Long Exposures: 5 Creative Uses

Amateur photographers have a general tendency of sticking to faster shutter speeds. They believe that it’s essential to freeze the subject and get tack sharp images. Only when they advance a bit in the field of photography do they realize that slower shutter speeds can yield amazing results. Photographer Mike Smith shares five ways you can get creative with slow shutter speeds:

Working with slow shutter speeds gets tricky, as the chances of camera shake increase. When working with slow shutter speeds, Smith recommends that you use a tripod or a remote shutter release (or use self-timer as an alternative).

And if you plan to work with slower shutter speeds during daylight, having an ND filter will come in handy.

1. Wispy Clouds

We don’t pay attention to the clouds much but they’re constantly floating in a certain direction. You can use a slower shutter speed to give a sense of movement in the shot.
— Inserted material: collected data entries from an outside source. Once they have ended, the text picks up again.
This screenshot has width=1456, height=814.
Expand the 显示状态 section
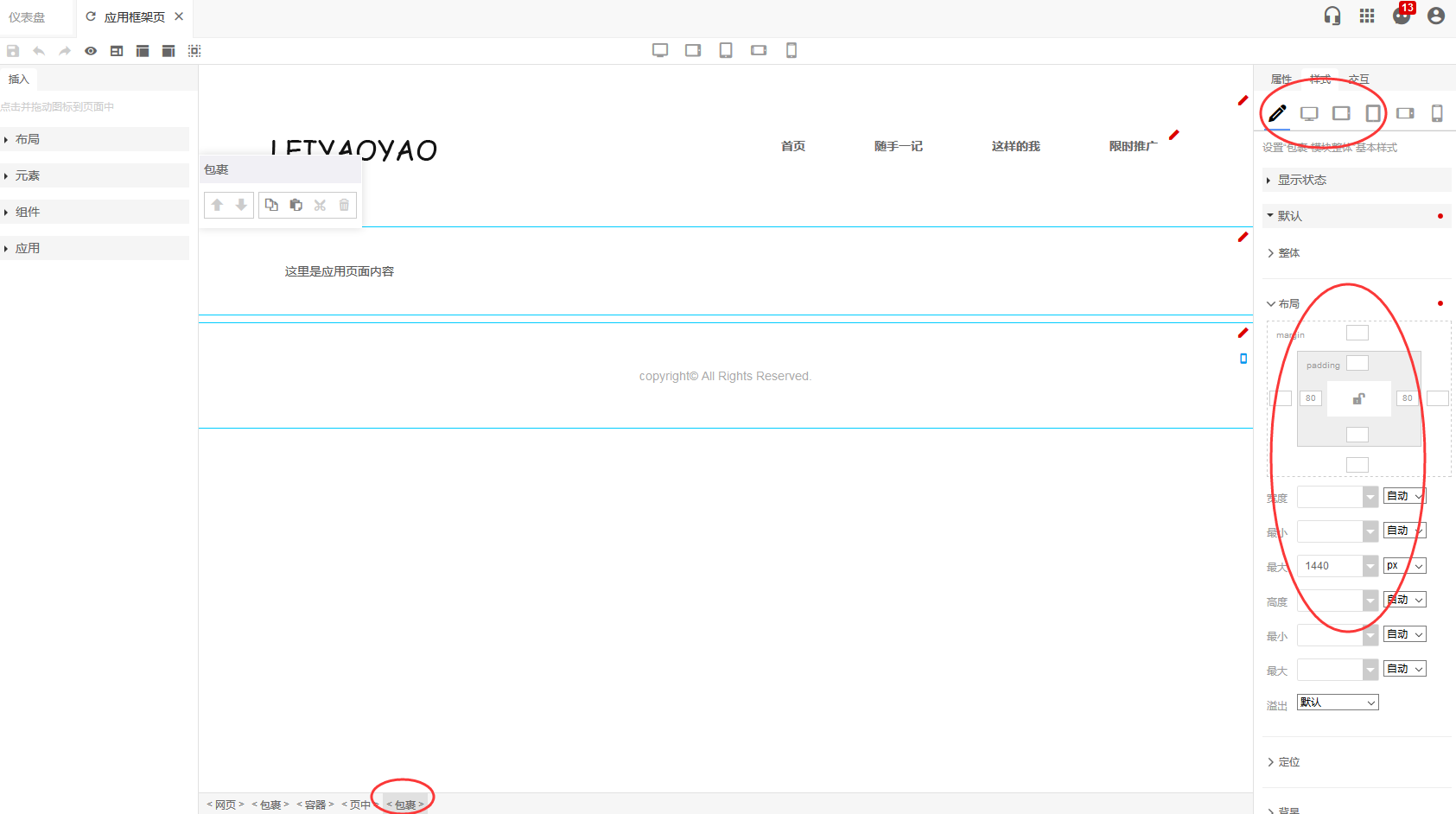pyautogui.click(x=1301, y=180)
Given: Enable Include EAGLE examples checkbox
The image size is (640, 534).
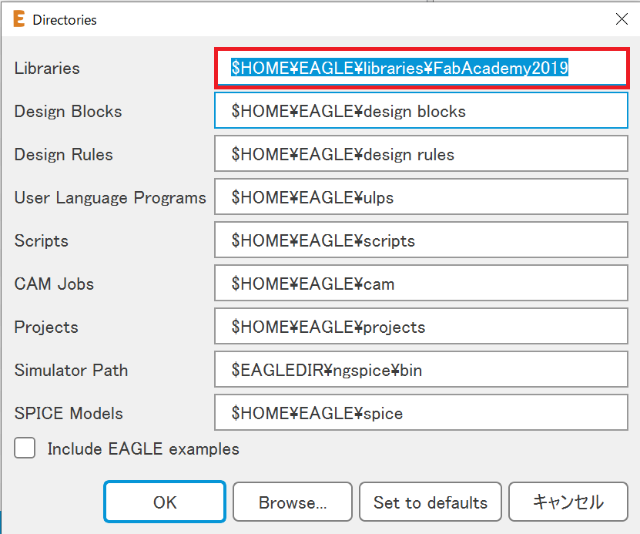Looking at the screenshot, I should [25, 449].
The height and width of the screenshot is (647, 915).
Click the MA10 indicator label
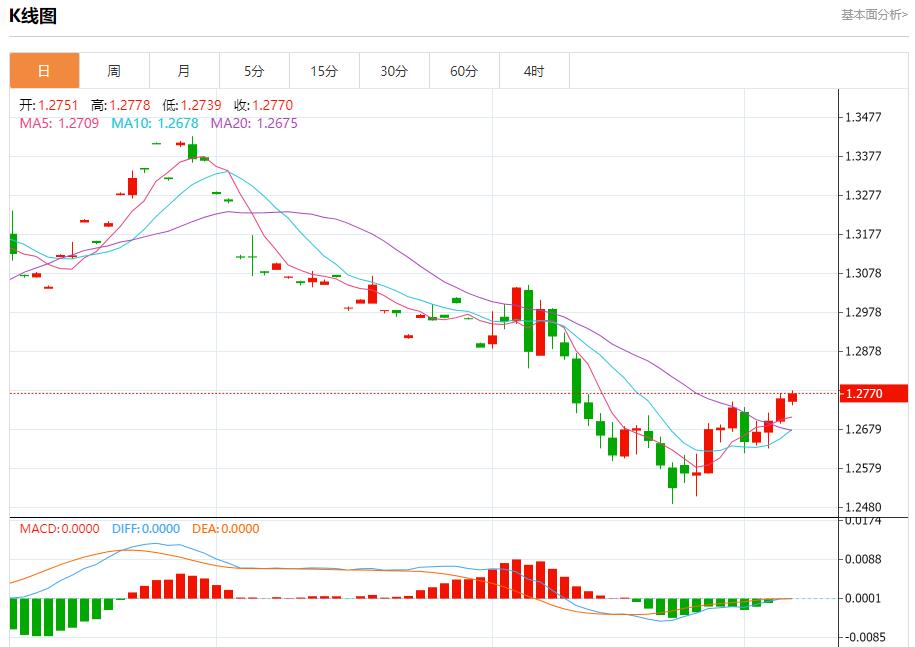(154, 124)
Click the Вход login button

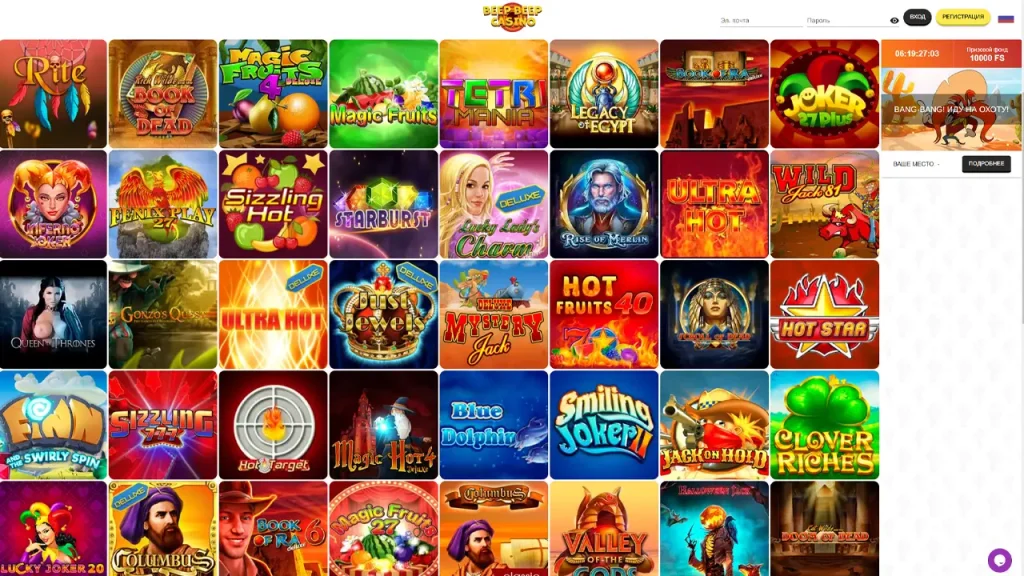(917, 17)
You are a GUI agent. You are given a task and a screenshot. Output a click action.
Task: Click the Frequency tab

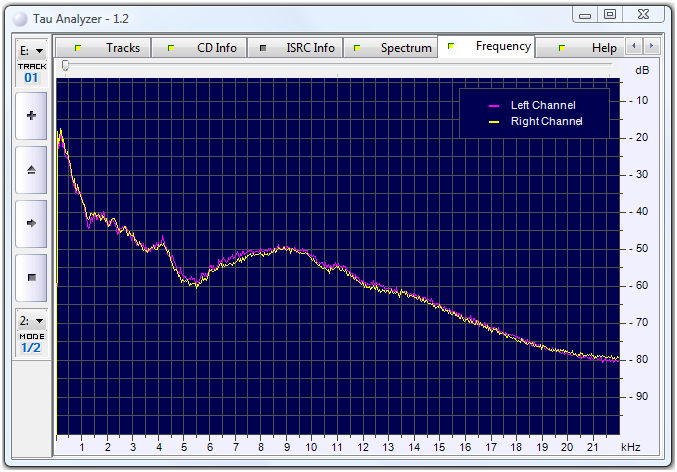pyautogui.click(x=488, y=47)
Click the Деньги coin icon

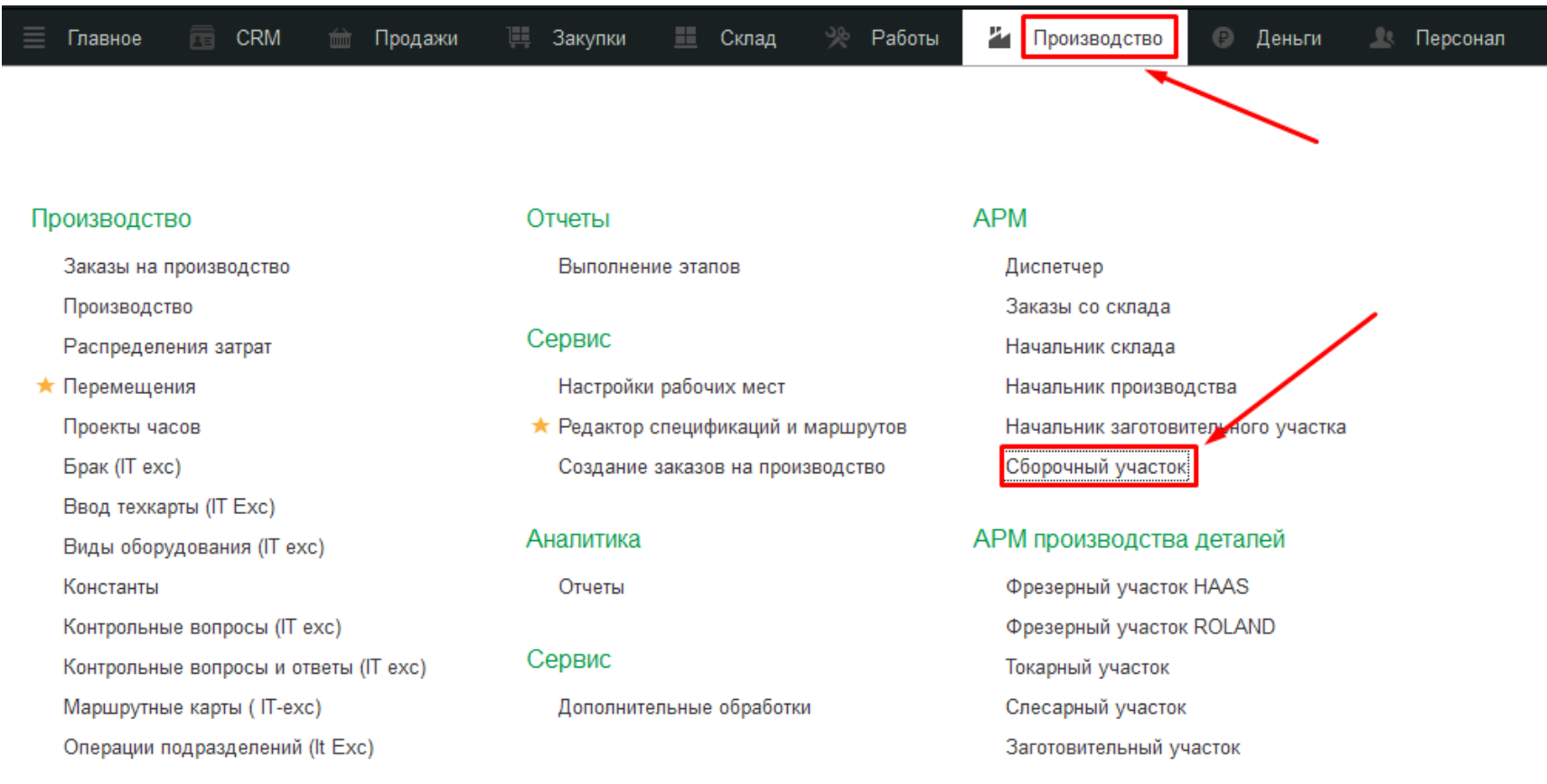point(1223,38)
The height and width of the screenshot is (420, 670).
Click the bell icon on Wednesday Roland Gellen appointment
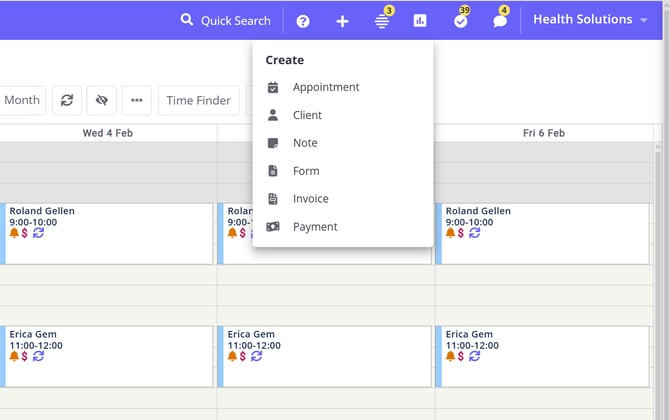point(14,233)
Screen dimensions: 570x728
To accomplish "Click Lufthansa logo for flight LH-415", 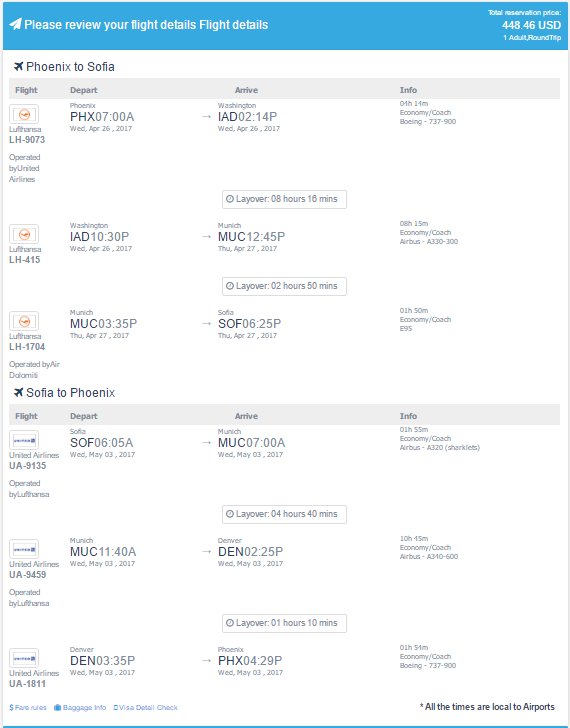I will coord(24,234).
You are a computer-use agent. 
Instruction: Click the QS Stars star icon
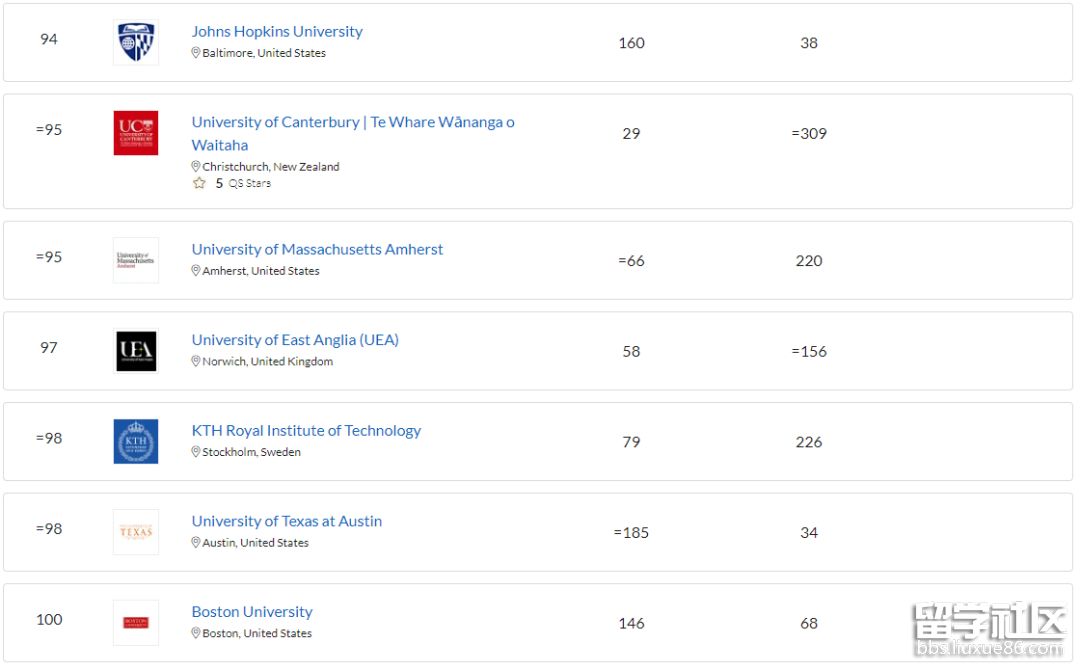tap(199, 183)
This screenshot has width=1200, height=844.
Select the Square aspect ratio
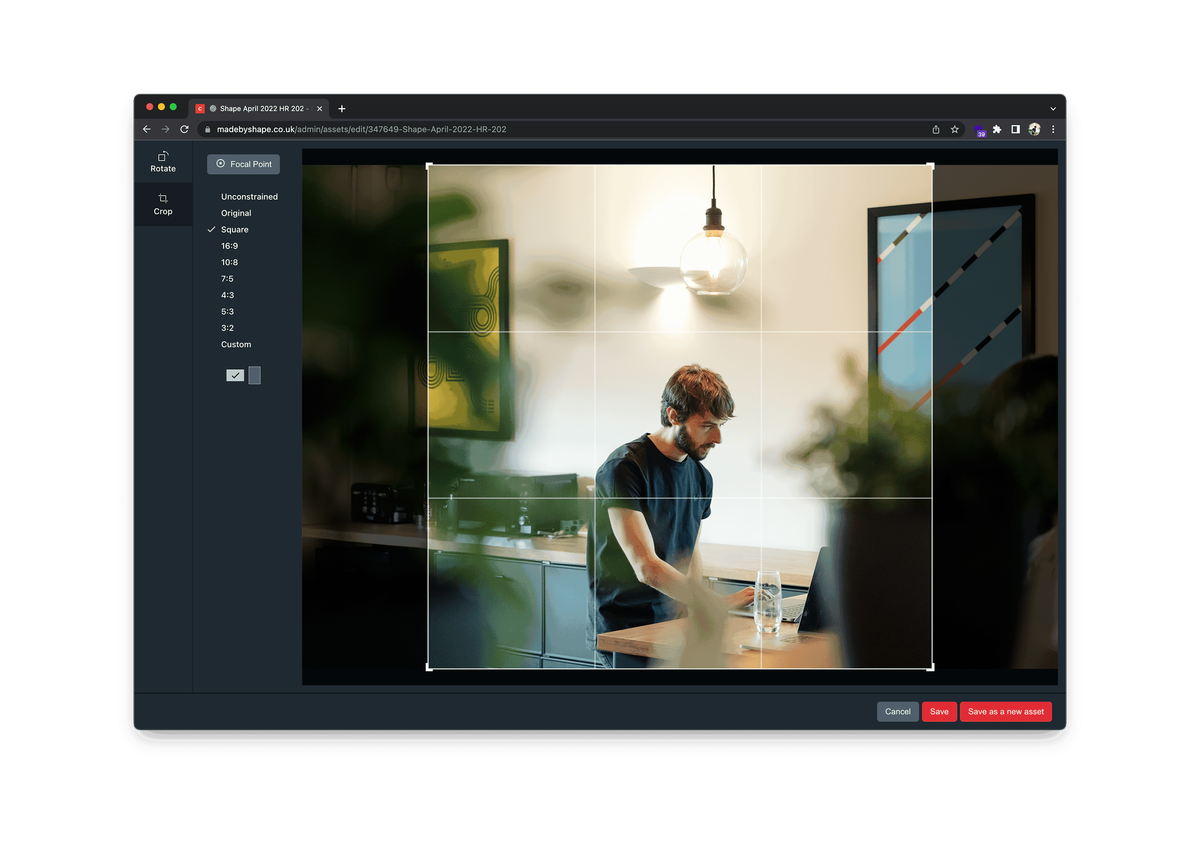pyautogui.click(x=234, y=229)
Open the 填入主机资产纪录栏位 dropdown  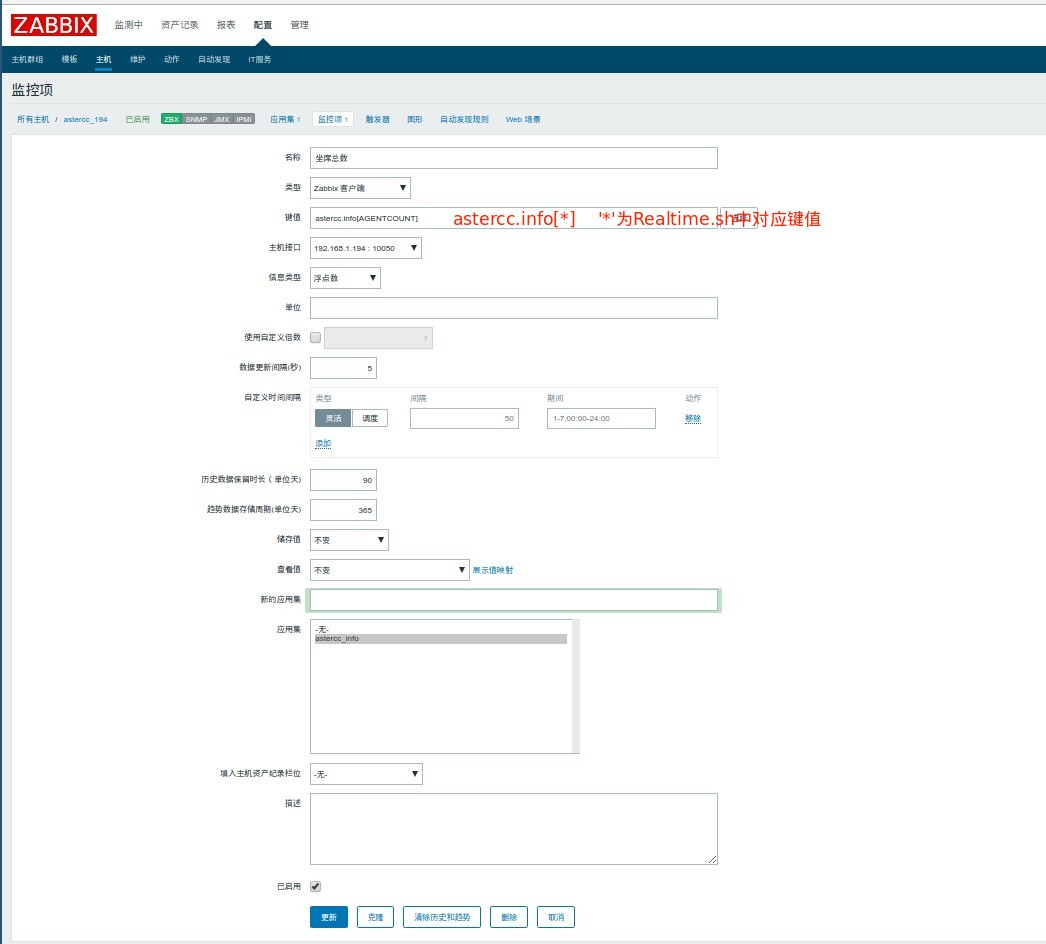(366, 774)
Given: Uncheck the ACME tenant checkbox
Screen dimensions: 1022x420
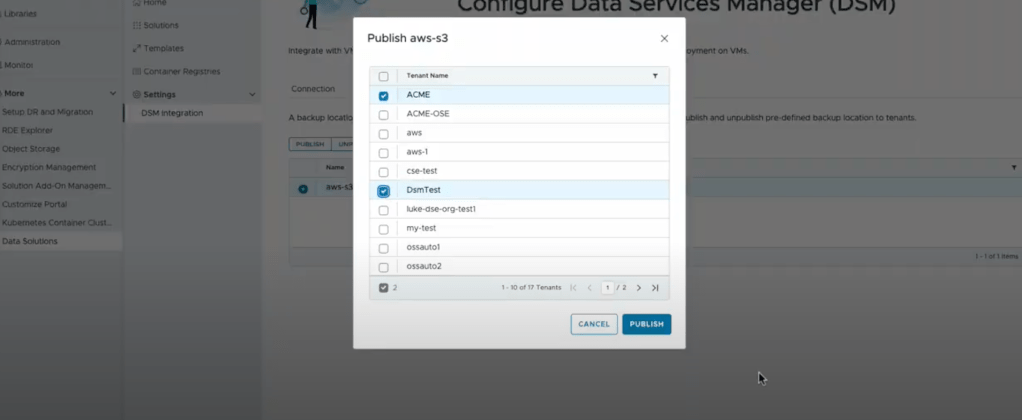Looking at the screenshot, I should [383, 96].
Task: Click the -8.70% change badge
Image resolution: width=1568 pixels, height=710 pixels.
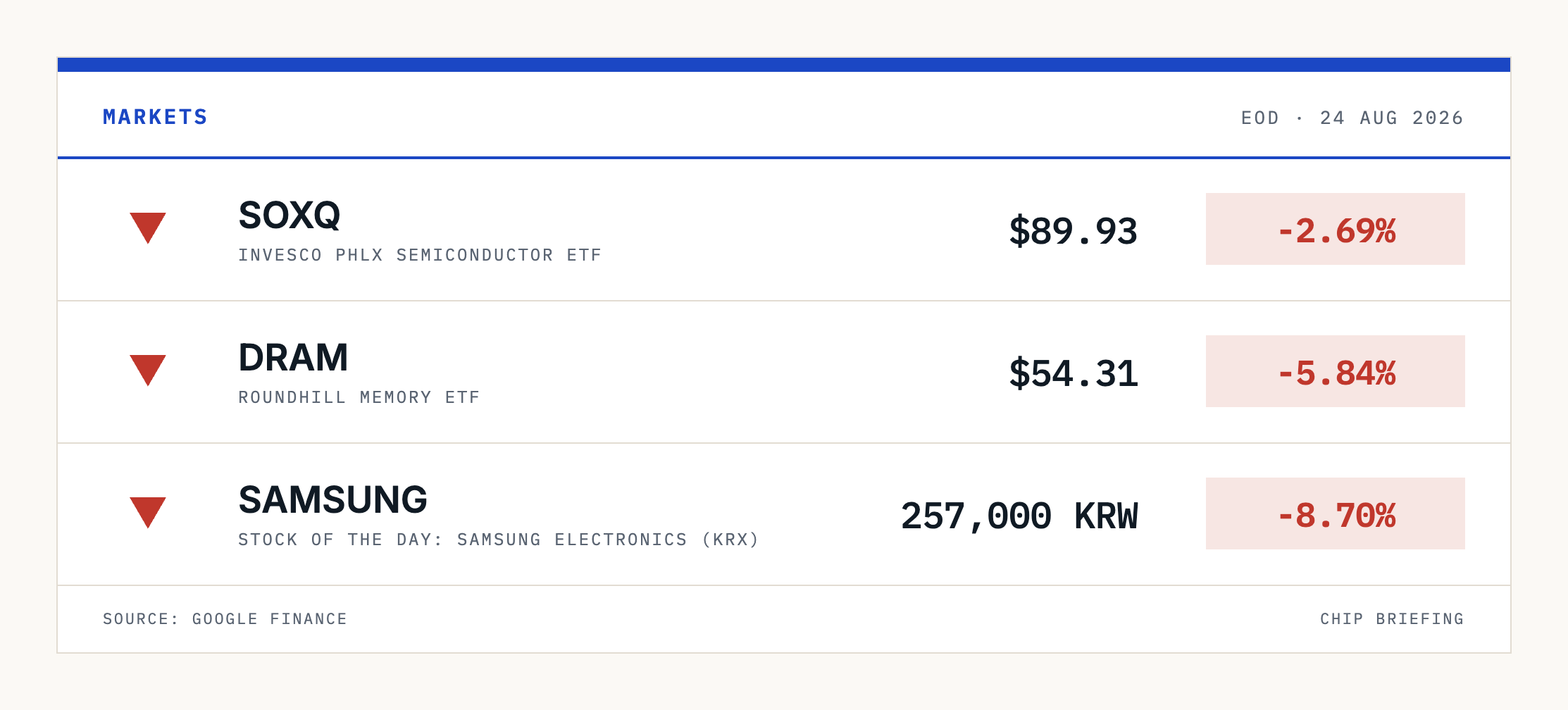Action: click(1336, 513)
However, Smith suggests that you pay attention to the direction in which the clouds are moving.

“What generally works best is when they’re coming towards you or moving away from you instead of going from one side of the frame to the other.”

long exposure of clouds using slow shutter speed

2. Light Streaks

When the light gets low and vehicles start turning their lights on, it can be a great opportunity to take images of light trails using slow shutter speed. Although the moving vehicles may not show up in the final image, the trails will give a sense of movement. Learn to compose your images in such a way that the light trails form an important element of your photograph. For instance, they can be used as leading lines to direct your viewers through your image.

car light trails using slow shutter speed

3. Smooth Water

When you use slower shutter speeds to capture flowing water, it will blur the movement and make the water appear misty. As landscape photographers usually do, you can use ND filters to take 1–2 second exposures of streams and waterfalls to make the water to appear silky smooth. The same works well for lakes and oceans, but you need to experiment with the shutter speed to determine the sweet spot. The shutter speed will depend on how fast or slow the water is moving.

silky smooth water using slow shutter speed

4. Panning Blur

Panning is a technique used by photographers to integrate a sense of motion in their images. You often see photographers at racing events using this technique. To pan, slow down your shutter speed and take a burst of images of a moving subject while moving the entire camera to track the subject. The resulting image will have the subject in focus while the surrounding gives a sense of motion.

Smith recommends that you start from around 1/60 second and slow down until you get a right mix of sharpness and movement in your images.

“If you’re using a wide lens, you can slow down the shutter speed. But if you’re using a telephoto lens, you might want a monopod and a faster shutter speed.”

panning blur using slow shutter speed

Be aware that this technique requires a bit of practice before you start getting proper results. So be ready to spray and pray when starting out.

5. Light Painting

When shooting in really low light conditions, you can have the shutter open for quite some time. Use this time to get creative and paint the foreground using a light source, like a flashlight.

“If you do a really long exposure, the image tends to be quite flat. With light painting, you can really lighten up the foreground.”

light painting

How often do you use slow shutter speeds in your photography?